Para convencer a Pérez Hualde, Palermo, el principal operador hoy en día del oficialismo en el tribunal, habría sellado un acuerdo con el radical para devolverlo a la Presidencia de la Suprema Corte. Una de las prendas de cambio es el voto a favor del gobierno en la reforma constitucional si el Ejecutivo finalmente decide avanzar en el llamado a la Convención Constituyente con el respaldo de la consulta popular de 2001.

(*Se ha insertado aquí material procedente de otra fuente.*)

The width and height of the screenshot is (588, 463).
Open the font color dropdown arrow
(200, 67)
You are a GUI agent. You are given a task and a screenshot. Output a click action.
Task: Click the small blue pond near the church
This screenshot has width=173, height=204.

Hace unas semanas, el propio mandatario provincial comentó durante una cena con la presidenta Cristina Fernández que ya tenía los votos de la Suprema Corte para avanzar en la convocatoria a elecciones de constituyentes, contó a este diario un conocedor del paño judicial y gubernamental de la provincia. En la comida, además del gobernador y la Presidenta estuvo el jefe de Gabinete Juan Manuel Abal Medina y el jefe de la ANSES, Diego Bossio, un dirigente comprometido con el oficialismo mendocino en general y el gobernador en particular, ya que fue asesor de la gestión de Celso Jaque y luego influyó de forma decisiva en la postulación del actual jefe del Ejecutivo cuando había más de cinco aspirantes al cago que se eligió sin comicios internos.
 

El voto popular tira para atrás 

¿Por qué no se decidió Pérez a encarar el llamado a elecciones de convencionales si tiene los votos necesarios en la Corte? Simple: porque no está seguro de que el oficialismo gane las elecciones de octubre. Entonces, si avanzara en la reforma con una constituyente con mayoría opositora tendría nueva Constitución pero no la reelección. Es decir, no tendría nada.

Por estos días, ninguno de los sondeos que maneja la Casa de Gobierno le dan al oficialismo chances de obtener en las urnas los votos necesarios para controlar una Convención Constituyente, por lo que si hubiese una reforma las apetencias del gobernador serían limitadas por la oposición.